The baton comes down again with sickening force. “To understand that defiance costs more than just your own comfort.”
Maisie’s second scream is weaker, the sound catching in her throat.
The guard hits her again and again, each impact making a sound like a breaking branch.
“Please,” I beg, tears streaming down my face now. “Please stop. I’ll do anything?—”
“Yes,” Madame Rouge says simply. “You will. That’s exactly the point.”
They make me watch every stroke.
Five in total, though it feels like fifty.
By the end, Maisie has collapsed onto the gravel, her pink dress torn and dirty, her breathing shallow.
I’m forced to walk back to my room with a guard gripping each arm.
My mind feels numb, disconnected from my body, like I’m floating somewhere above the scene.
Is this shock?
Trauma?
Some defense mechanism kicking in to protect me from what I’ve just witnessed?
Madame Rouge walks ahead of us, her footsteps muffled on the carpet. At my door, she turns to face me.
“Tomorrow is the auction,” she says, her voice conversational, as if we’re discussing the weather rather than the sale of human beings.
“You will be perfect. You will be obedient. You will smile when appropriate and speak when spoken to.” Her eyes harden.
“Or next time, it won’t be just Maisie who suffers.
The kitchen boy has five brothers and sisters.
The maid who cleans your room has elderly parents.
The driver who brought you here has a pregnant wife.
I know all of them, Sofia. All their weaknesses, all their vulnerabilities. ”
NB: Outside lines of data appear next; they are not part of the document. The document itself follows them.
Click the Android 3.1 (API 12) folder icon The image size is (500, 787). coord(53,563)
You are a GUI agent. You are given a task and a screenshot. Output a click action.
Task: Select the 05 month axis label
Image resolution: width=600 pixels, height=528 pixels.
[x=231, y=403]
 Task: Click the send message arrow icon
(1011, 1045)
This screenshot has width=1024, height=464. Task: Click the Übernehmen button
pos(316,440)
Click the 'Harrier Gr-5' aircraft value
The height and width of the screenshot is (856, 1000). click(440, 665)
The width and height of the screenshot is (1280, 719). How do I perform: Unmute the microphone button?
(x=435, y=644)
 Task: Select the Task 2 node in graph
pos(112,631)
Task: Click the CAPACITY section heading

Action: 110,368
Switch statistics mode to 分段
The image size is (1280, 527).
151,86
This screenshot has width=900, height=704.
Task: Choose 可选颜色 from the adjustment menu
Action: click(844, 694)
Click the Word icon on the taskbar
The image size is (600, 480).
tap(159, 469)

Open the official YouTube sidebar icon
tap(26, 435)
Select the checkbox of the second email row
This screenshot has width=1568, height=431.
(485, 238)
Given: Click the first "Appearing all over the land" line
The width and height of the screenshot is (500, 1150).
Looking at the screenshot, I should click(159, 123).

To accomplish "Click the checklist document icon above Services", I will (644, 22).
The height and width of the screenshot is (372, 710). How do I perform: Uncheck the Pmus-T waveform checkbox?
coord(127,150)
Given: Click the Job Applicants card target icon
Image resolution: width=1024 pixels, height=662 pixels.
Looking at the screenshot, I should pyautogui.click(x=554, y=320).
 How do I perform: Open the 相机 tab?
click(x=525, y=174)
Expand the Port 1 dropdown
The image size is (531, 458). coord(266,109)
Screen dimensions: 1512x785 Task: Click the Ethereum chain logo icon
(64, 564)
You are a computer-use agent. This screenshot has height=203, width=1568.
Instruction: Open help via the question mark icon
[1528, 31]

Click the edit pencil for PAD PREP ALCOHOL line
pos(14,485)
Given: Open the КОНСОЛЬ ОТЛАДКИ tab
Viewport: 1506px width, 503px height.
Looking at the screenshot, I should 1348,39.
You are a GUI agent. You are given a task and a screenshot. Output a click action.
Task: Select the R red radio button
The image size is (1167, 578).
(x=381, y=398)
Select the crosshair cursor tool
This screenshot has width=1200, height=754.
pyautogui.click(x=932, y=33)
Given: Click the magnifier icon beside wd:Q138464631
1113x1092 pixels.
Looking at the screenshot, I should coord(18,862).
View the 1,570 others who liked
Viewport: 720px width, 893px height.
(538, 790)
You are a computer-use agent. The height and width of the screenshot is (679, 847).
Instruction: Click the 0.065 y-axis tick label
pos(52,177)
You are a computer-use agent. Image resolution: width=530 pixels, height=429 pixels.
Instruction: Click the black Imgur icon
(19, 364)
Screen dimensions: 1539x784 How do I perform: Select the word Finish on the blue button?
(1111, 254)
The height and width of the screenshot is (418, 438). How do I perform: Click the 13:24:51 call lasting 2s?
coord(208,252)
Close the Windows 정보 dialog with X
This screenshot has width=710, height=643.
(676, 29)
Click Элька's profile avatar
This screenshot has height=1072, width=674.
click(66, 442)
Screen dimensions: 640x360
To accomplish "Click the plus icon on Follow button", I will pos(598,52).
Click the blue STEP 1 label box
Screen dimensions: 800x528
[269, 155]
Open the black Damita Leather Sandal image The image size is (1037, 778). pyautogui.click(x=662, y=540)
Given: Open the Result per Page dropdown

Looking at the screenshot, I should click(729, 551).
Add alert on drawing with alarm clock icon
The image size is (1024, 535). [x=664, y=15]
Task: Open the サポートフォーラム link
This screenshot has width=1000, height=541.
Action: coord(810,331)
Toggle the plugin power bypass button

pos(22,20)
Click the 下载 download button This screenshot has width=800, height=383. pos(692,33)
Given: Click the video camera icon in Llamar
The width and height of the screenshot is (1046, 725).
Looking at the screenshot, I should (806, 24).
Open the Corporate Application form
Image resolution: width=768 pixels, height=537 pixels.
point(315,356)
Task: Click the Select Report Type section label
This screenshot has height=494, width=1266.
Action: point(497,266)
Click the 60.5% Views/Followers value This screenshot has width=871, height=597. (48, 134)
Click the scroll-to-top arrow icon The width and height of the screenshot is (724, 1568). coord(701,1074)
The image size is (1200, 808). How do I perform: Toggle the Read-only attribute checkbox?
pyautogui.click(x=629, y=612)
She leans closer, her voice dropping to a whisper only I can hear. “Your defiance has cost enough. Don’t test me again.”
The door closes behind me with a final-sounding click.
I stand in the center of my beautiful prison, trembling from head to toe, the enormity of my failure crushing down on me.
I didn’t just fail to escape—I got Maisie beaten.
Got the kitchen boy tortured.
Put others in danger with my recklessness.
From my barred window, I can see guards dragging Maisie back to her room.
Her feet leave trails in the decorative gravel of the garden path, her body limp between the two men.
My fault. My fault. My fault.
The emotions hit me in waves—guilt so intense it’s physical, rage that burns like acid, helplessness that threatens to drown me.
I’ve never felt so utterly powerless.
Not when I was taken from my home.
Not when I was drugged and transported like cargo.
Not when I was displayed like livestock for wealthy monsters.
This—knowing others suffered for my actions—this is a new kind of hell.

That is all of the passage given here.